Chapter 10 Brynn

Chapter ten

Brynn

After I make the butt comment, his eye begins to twitch. He doesn’t say anything. Just walks away with that same tired swagger and that damn clipboard.

When he disappears inside, I exhale for the first time in minutes. The popsicle drips down my wrist. I don’t even care.

I sit there for a long moment, staring at the patch of space where he stood, and suddenly I feel the weight of all the energy I spent trying to keep things light between us.

It’s exhausting—pretending we’re fine, pretending I’m fine—when every encounter pulls me back to the day everything fell apart.

No matter how much time has passed, I always end up back there.

Back to that quiet, terrible day six years ago when I told him I was leaving for Seattle.

That I needed to go. That loving him wasn’t enough to make me stay or make me follow him.

There wasn’t a fight, no shouting or slammed doors.

No tearful pleas or dramatic ultimatums. Just silence.

A silence that said everything we were too heartbroken to speak out loud.

He let me go with a look I’ll never forget.

A look like he knew it was the right thing, even if it was the last thing he wanted.

Like holding on would’ve only crushed us both.

I think, if I’m honest, I wanted him to stop me.

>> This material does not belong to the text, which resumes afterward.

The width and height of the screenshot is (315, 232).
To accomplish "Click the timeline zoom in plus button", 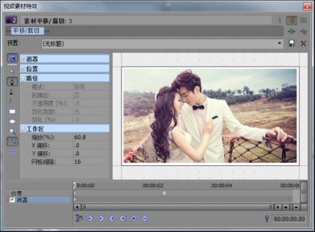I will [285, 207].
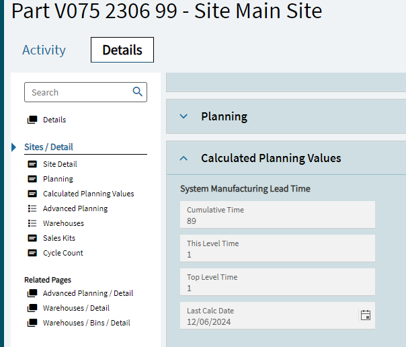Click the Cumulative Time field
406x347 pixels.
[x=277, y=215]
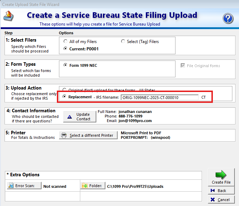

Maybe not with words, but with something—some kind of desperate, reckless, come-back-here moment. I wanted him to fight for me. I wanted to feel like I was worth the risk.

But he didn’t. He let me walk away.

And I did, telling myself I was brave. That chasing something bigger meant closing the door on what I had here. On him. On us.

But that’s the thing about doors—they don’t always stay closed just because you told yourself they should. And now…he’s next door. And I’m the one who feels haunted.

I get up, toss the popsicle stick in the trash bin, and walk inside. Still feeling that impossible heat under my skin. It’s been years, and yet a single conversation on the front stoop has my heart tied in a knot.

I keep telling myself this is nostalgia. Familiarity. That proximity is the only reason he’s getting to me.

But deep down, I know better. Because the ache isn’t new. It’s old. It’s still there, just under the surface.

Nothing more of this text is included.